======== SOURCE DATA ========

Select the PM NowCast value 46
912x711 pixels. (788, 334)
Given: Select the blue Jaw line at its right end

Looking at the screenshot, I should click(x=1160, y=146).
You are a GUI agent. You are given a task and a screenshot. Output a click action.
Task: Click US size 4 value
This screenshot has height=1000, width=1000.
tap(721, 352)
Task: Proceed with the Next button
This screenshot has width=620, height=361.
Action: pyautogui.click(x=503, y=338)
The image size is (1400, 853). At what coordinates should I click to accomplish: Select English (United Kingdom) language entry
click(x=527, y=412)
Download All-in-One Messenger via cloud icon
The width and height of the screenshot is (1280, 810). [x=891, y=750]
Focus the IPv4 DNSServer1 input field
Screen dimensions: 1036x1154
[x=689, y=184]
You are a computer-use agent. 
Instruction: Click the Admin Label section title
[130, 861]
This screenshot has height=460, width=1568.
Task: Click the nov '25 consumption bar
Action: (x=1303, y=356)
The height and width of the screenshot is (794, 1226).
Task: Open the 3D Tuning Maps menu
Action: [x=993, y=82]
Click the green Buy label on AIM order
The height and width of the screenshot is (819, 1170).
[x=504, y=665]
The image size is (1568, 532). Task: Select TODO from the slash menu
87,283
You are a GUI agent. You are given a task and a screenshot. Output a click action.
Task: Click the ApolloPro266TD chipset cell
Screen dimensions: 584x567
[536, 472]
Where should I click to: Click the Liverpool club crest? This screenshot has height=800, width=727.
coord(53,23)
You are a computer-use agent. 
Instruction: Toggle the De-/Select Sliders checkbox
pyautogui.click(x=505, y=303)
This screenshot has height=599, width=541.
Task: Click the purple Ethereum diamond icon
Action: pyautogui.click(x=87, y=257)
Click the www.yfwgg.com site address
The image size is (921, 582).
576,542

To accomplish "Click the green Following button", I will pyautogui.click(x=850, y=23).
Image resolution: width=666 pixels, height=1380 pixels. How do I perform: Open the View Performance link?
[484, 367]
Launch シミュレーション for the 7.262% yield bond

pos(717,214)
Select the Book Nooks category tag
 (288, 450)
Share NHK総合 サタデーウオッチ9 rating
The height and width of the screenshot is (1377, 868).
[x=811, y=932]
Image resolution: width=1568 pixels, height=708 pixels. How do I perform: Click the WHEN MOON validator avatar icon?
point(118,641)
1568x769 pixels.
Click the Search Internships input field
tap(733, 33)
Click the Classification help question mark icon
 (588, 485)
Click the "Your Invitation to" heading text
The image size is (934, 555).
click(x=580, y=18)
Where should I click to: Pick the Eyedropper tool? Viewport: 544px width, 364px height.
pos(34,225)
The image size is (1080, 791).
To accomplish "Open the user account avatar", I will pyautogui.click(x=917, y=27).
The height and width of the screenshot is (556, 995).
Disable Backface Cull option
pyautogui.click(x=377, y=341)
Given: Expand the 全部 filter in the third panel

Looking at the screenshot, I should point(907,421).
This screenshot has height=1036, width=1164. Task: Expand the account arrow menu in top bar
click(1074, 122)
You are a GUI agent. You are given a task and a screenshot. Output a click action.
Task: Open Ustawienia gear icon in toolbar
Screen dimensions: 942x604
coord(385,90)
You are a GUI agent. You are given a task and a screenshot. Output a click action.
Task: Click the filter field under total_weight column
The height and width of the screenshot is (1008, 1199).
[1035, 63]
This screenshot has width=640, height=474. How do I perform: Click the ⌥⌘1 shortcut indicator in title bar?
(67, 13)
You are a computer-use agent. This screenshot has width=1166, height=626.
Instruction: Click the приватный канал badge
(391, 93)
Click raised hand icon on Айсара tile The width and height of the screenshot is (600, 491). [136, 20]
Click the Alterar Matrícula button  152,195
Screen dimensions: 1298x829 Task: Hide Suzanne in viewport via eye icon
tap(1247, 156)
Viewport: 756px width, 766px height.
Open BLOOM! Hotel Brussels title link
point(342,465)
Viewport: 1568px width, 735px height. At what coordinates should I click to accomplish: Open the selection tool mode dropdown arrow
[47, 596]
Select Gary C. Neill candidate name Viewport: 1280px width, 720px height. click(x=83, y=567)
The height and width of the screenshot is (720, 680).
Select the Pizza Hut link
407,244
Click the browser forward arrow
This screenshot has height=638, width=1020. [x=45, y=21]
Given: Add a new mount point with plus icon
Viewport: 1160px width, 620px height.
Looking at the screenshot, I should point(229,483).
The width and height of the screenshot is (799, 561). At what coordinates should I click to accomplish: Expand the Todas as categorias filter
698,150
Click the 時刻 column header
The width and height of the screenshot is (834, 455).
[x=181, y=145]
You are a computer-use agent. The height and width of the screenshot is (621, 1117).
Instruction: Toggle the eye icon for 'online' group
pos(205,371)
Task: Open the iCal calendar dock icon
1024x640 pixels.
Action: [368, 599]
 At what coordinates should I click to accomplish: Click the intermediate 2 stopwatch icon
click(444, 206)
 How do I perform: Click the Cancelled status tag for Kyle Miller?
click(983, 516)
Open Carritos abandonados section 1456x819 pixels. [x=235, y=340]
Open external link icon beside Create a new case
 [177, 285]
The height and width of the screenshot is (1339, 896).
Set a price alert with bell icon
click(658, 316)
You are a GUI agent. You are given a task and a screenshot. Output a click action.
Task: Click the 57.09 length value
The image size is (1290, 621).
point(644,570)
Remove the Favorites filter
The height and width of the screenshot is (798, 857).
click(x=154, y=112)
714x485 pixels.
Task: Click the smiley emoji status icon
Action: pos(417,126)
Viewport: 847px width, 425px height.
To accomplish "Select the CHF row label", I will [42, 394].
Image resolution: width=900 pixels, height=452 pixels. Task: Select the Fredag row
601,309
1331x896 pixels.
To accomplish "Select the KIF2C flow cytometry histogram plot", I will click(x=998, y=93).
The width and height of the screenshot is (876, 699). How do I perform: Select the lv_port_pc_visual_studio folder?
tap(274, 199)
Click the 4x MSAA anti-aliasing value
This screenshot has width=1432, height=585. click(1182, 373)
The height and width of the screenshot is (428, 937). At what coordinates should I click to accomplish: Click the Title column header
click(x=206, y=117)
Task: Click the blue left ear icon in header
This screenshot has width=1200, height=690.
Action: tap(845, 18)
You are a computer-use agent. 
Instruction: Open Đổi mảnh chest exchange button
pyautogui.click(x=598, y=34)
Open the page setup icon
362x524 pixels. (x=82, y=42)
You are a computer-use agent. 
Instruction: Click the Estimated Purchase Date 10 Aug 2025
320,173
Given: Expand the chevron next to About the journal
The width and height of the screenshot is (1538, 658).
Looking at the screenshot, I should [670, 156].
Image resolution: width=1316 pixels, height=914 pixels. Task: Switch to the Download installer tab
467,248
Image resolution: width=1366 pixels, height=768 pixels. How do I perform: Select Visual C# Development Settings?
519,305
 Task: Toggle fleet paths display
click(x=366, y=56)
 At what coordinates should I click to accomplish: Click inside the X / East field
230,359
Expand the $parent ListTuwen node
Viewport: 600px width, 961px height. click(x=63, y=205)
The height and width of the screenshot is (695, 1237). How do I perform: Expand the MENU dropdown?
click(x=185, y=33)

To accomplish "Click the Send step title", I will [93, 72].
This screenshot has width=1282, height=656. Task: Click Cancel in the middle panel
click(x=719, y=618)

========

• WHAT YOU HAVE TO DO: The full set of entries should be transcribed exactly.

• REPLY:
Select the PM NowCast value 46
912x711 pixels. (788, 334)
Given: Select the blue Jaw line at its right end

Looking at the screenshot, I should click(x=1160, y=146).
You are a GUI agent. You are given a task and a screenshot. Output a click action.
Task: Click US size 4 value
This screenshot has height=1000, width=1000.
tap(721, 352)
Task: Proceed with the Next button
This screenshot has width=620, height=361.
Action: pyautogui.click(x=503, y=338)
The image size is (1400, 853). At what coordinates should I click to accomplish: Select English (United Kingdom) language entry
click(x=527, y=412)
Download All-in-One Messenger via cloud icon
The width and height of the screenshot is (1280, 810). [x=891, y=750]
Focus the IPv4 DNSServer1 input field
Screen dimensions: 1036x1154
[x=689, y=184]
You are a computer-use agent. 
Instruction: Click the Admin Label section title
[130, 861]
This screenshot has height=460, width=1568.
Task: Click the nov '25 consumption bar
Action: (x=1303, y=356)
The height and width of the screenshot is (794, 1226).
Task: Open the 3D Tuning Maps menu
Action: [x=993, y=82]
Click the green Buy label on AIM order
The height and width of the screenshot is (819, 1170).
[x=504, y=665]
The image size is (1568, 532). Task: Select TODO from the slash menu
87,283
You are a GUI agent. You are given a task and a screenshot. Output a click action.
Task: Click the ApolloPro266TD chipset cell
Screen dimensions: 584x567
[536, 472]
Where should I click to: Click the Liverpool club crest? This screenshot has height=800, width=727.
coord(53,23)
You are a computer-use agent. 
Instruction: Toggle the De-/Select Sliders checkbox
pyautogui.click(x=505, y=303)
This screenshot has height=599, width=541.
Task: Click the purple Ethereum diamond icon
Action: pyautogui.click(x=87, y=257)
Click the www.yfwgg.com site address
The image size is (921, 582).
576,542

To accomplish "Click the green Following button", I will pyautogui.click(x=850, y=23).
Image resolution: width=666 pixels, height=1380 pixels. How do I perform: Open the View Performance link?
[484, 367]
Launch シミュレーション for the 7.262% yield bond

pos(717,214)
Select the Book Nooks category tag
 (288, 450)
Share NHK総合 サタデーウオッチ9 rating
The height and width of the screenshot is (1377, 868).
[x=811, y=932]
Image resolution: width=1568 pixels, height=708 pixels. How do I perform: Click the WHEN MOON validator avatar icon?
point(118,641)
1568x769 pixels.
Click the Search Internships input field
tap(733, 33)
Click the Classification help question mark icon
 (588, 485)
Click the "Your Invitation to" heading text
The image size is (934, 555).
click(x=580, y=18)
Where should I click to: Pick the Eyedropper tool? Viewport: 544px width, 364px height.
pos(34,225)
The image size is (1080, 791).
To accomplish "Open the user account avatar", I will pyautogui.click(x=917, y=27).
The height and width of the screenshot is (556, 995).
Disable Backface Cull option
pyautogui.click(x=377, y=341)
Given: Expand the 全部 filter in the third panel

Looking at the screenshot, I should point(907,421).
This screenshot has height=1036, width=1164. Task: Expand the account arrow menu in top bar
click(1074, 122)
You are a GUI agent. You are given a task and a screenshot. Output a click action.
Task: Open Ustawienia gear icon in toolbar
Screen dimensions: 942x604
coord(385,90)
You are a GUI agent. You are given a task and a screenshot. Output a click action.
Task: Click the filter field under total_weight column
The height and width of the screenshot is (1008, 1199).
[1035, 63]
This screenshot has width=640, height=474. How do I perform: Click the ⌥⌘1 shortcut indicator in title bar?
(67, 13)
You are a computer-use agent. This screenshot has width=1166, height=626.
Instruction: Click the приватный канал badge
(391, 93)
Click raised hand icon on Айсара tile The width and height of the screenshot is (600, 491). [136, 20]
Click the Alterar Matrícula button  152,195
Screen dimensions: 1298x829 Task: Hide Suzanne in viewport via eye icon
tap(1247, 156)
Viewport: 756px width, 766px height.
Open BLOOM! Hotel Brussels title link
point(342,465)
Viewport: 1568px width, 735px height. At what coordinates should I click to accomplish: Open the selection tool mode dropdown arrow
[47, 596]
Select Gary C. Neill candidate name Viewport: 1280px width, 720px height. click(x=83, y=567)
The height and width of the screenshot is (720, 680).
Select the Pizza Hut link
407,244
Click the browser forward arrow
This screenshot has height=638, width=1020. [x=45, y=21]
Given: Add a new mount point with plus icon
Viewport: 1160px width, 620px height.
Looking at the screenshot, I should point(229,483).
The width and height of the screenshot is (799, 561). At what coordinates should I click to accomplish: Expand the Todas as categorias filter
698,150
Click the 時刻 column header
The width and height of the screenshot is (834, 455).
[x=181, y=145]
You are a computer-use agent. The height and width of the screenshot is (621, 1117).
Instruction: Toggle the eye icon for 'online' group
pos(205,371)
Task: Open the iCal calendar dock icon
1024x640 pixels.
Action: [368, 599]
 At what coordinates should I click to accomplish: Click the intermediate 2 stopwatch icon
click(444, 206)
 How do I perform: Click the Cancelled status tag for Kyle Miller?
click(983, 516)
Open Carritos abandonados section 1456x819 pixels. [x=235, y=340]
Open external link icon beside Create a new case
 [177, 285]
The height and width of the screenshot is (1339, 896).
Set a price alert with bell icon
click(658, 316)
You are a GUI agent. You are given a task and a screenshot. Output a click action.
Task: Click the 57.09 length value
The image size is (1290, 621).
point(644,570)
Remove the Favorites filter
The height and width of the screenshot is (798, 857).
click(x=154, y=112)
714x485 pixels.
Task: Click the smiley emoji status icon
Action: pos(417,126)
Viewport: 847px width, 425px height.
To accomplish "Select the CHF row label", I will [42, 394].
Image resolution: width=900 pixels, height=452 pixels. Task: Select the Fredag row
601,309
1331x896 pixels.
To accomplish "Select the KIF2C flow cytometry histogram plot", I will click(x=998, y=93).
The width and height of the screenshot is (876, 699). How do I perform: Select the lv_port_pc_visual_studio folder?
tap(274, 199)
Click the 4x MSAA anti-aliasing value
This screenshot has width=1432, height=585. click(1182, 373)
The height and width of the screenshot is (428, 937). At what coordinates should I click to accomplish: Click the Title column header
click(x=206, y=117)
Task: Click the blue left ear icon in header
This screenshot has width=1200, height=690.
Action: tap(845, 18)
You are a computer-use agent. 
Instruction: Open Đổi mảnh chest exchange button
pyautogui.click(x=598, y=34)
Open the page setup icon
362x524 pixels. (x=82, y=42)
You are a computer-use agent. 
Instruction: Click the Estimated Purchase Date 10 Aug 2025
320,173
Given: Expand the chevron next to About the journal
The width and height of the screenshot is (1538, 658).
Looking at the screenshot, I should [670, 156].
Image resolution: width=1316 pixels, height=914 pixels. Task: Switch to the Download installer tab
467,248
Image resolution: width=1366 pixels, height=768 pixels. How do I perform: Select Visual C# Development Settings?
519,305
 Task: Toggle fleet paths display
click(x=366, y=56)
 At what coordinates should I click to accomplish: Click inside the X / East field
230,359
Expand the $parent ListTuwen node
Viewport: 600px width, 961px height. click(x=63, y=205)
The height and width of the screenshot is (695, 1237). How do I perform: Expand the MENU dropdown?
click(x=185, y=33)

To accomplish "Click the Send step title", I will [93, 72].
This screenshot has width=1282, height=656. Task: Click Cancel in the middle panel
click(x=719, y=618)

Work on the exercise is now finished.